## Exercise
Reproduce the lines word for word, from the first line through the line containing "center [1018, 174].", and leave out the pictures.

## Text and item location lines

start

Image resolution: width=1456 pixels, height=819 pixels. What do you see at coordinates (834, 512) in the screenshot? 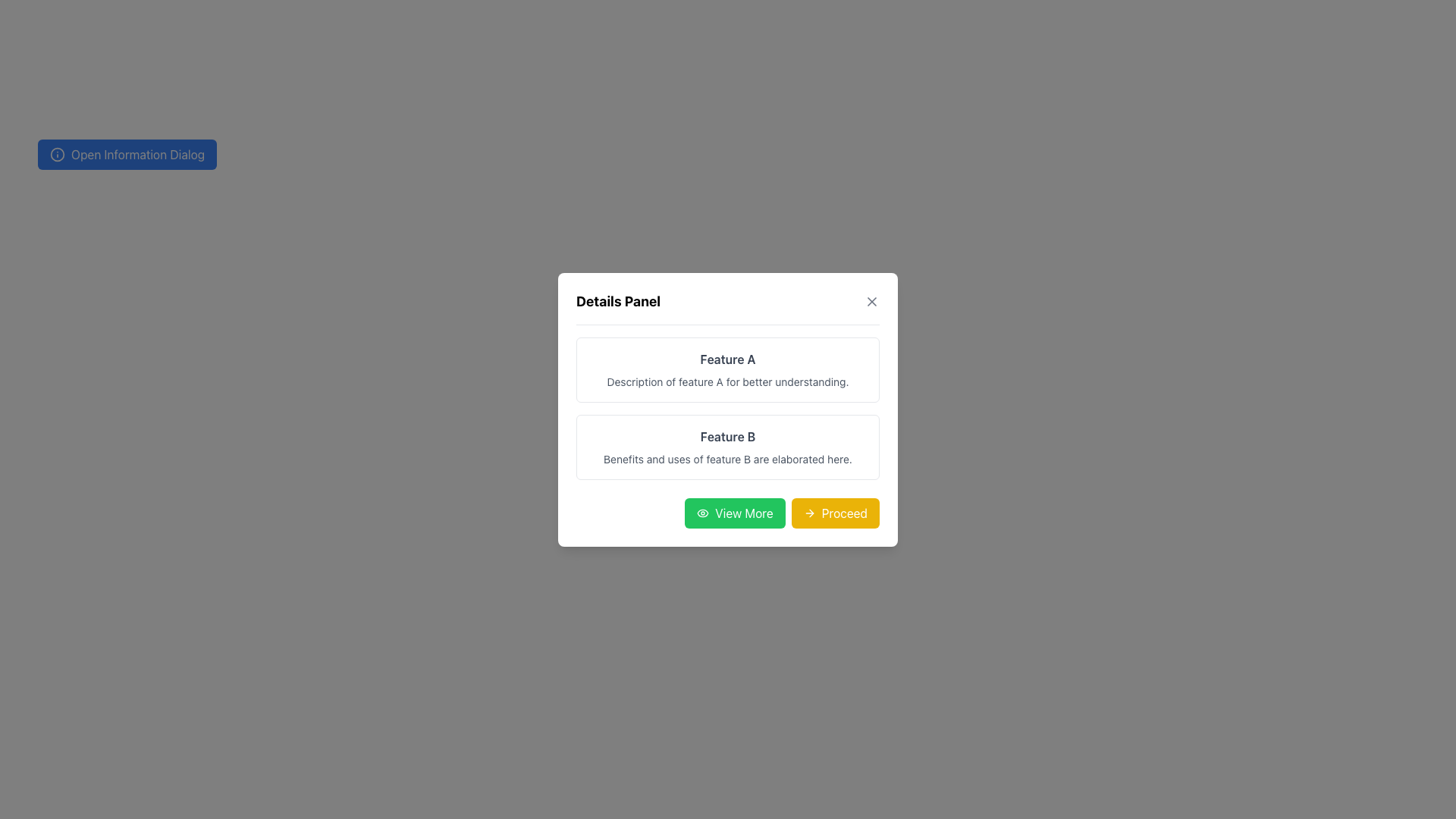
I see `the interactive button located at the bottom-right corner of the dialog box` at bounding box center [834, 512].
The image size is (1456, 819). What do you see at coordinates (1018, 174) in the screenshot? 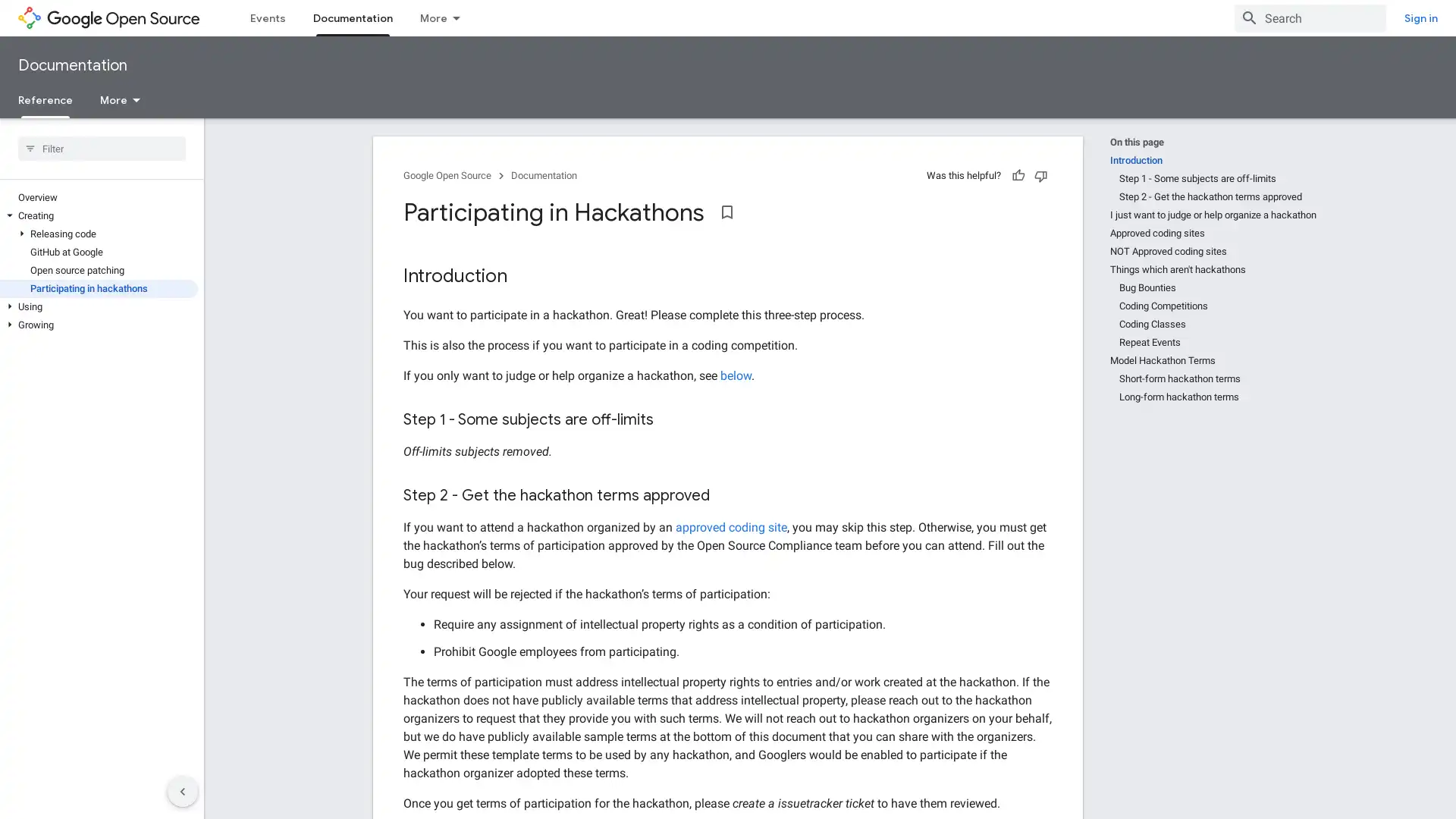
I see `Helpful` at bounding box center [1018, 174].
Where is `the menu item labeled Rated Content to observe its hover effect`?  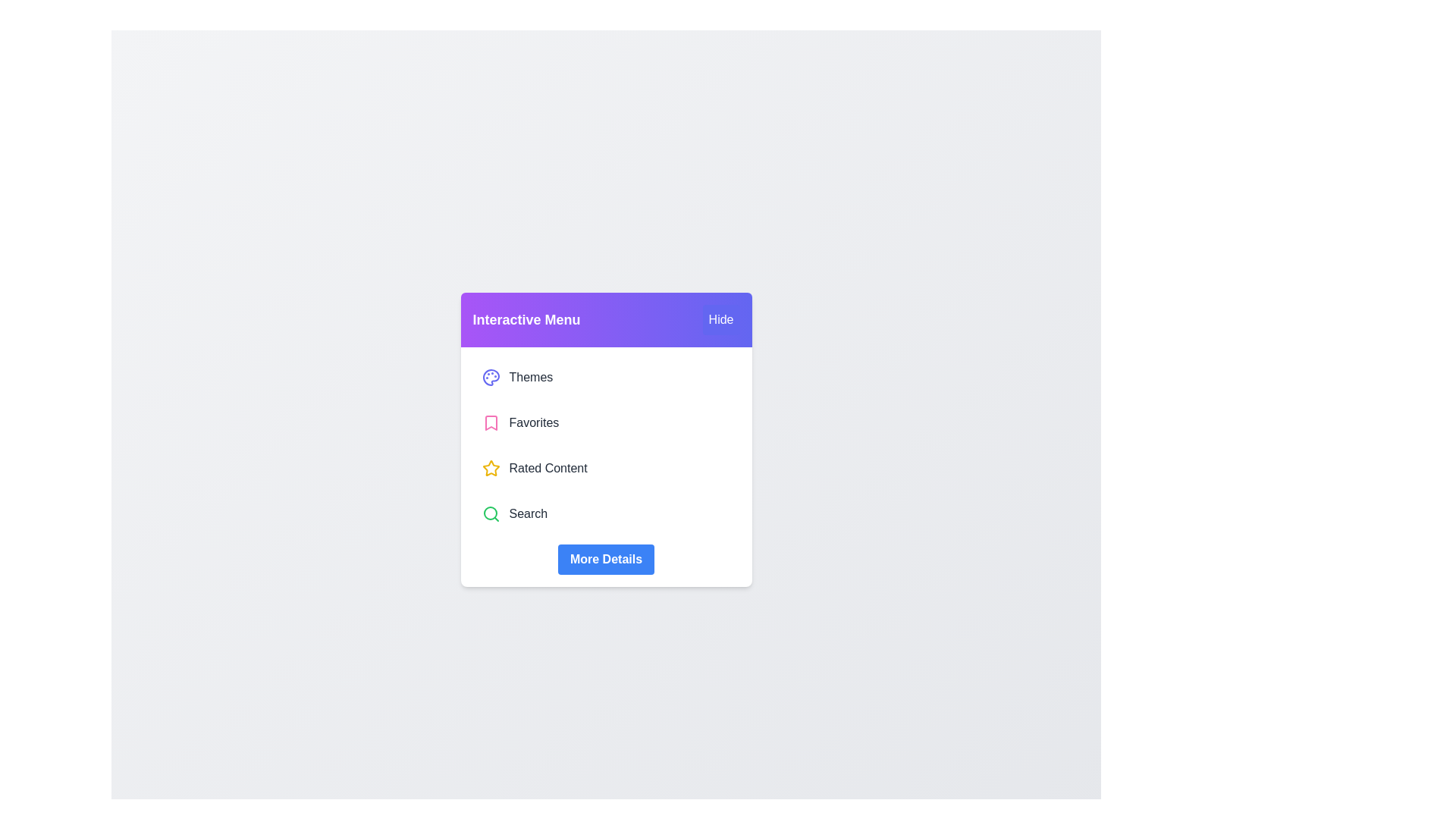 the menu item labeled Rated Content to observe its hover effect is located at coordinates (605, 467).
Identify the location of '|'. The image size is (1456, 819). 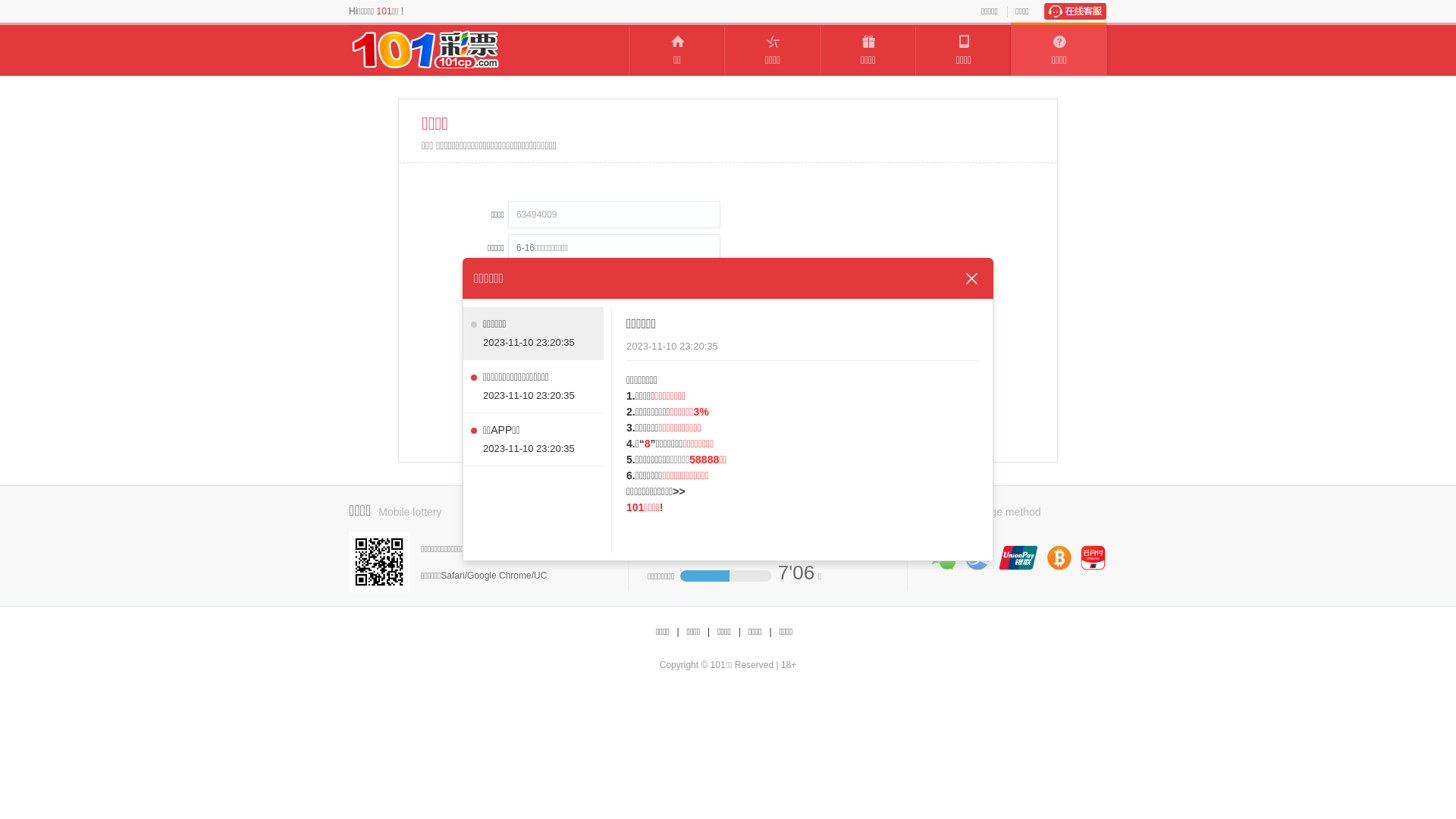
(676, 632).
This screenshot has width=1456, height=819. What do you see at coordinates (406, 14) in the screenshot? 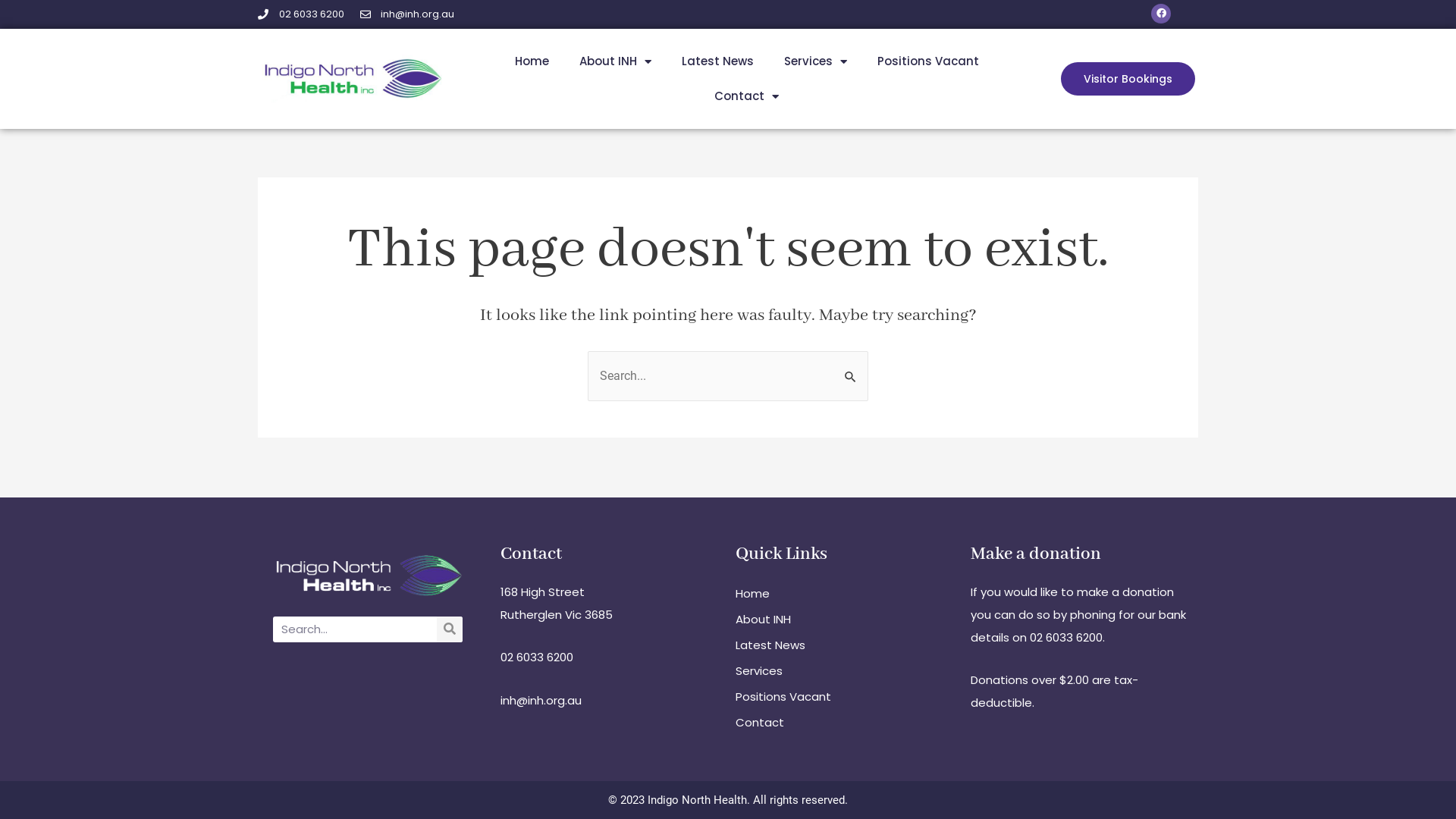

end

## Solution for this task
Image resolution: width=1456 pixels, height=819 pixels. What do you see at coordinates (834, 512) in the screenshot? 
I see `the interactive button located at the bottom-right corner of the dialog box` at bounding box center [834, 512].
The image size is (1456, 819). What do you see at coordinates (1018, 174) in the screenshot? 
I see `Helpful` at bounding box center [1018, 174].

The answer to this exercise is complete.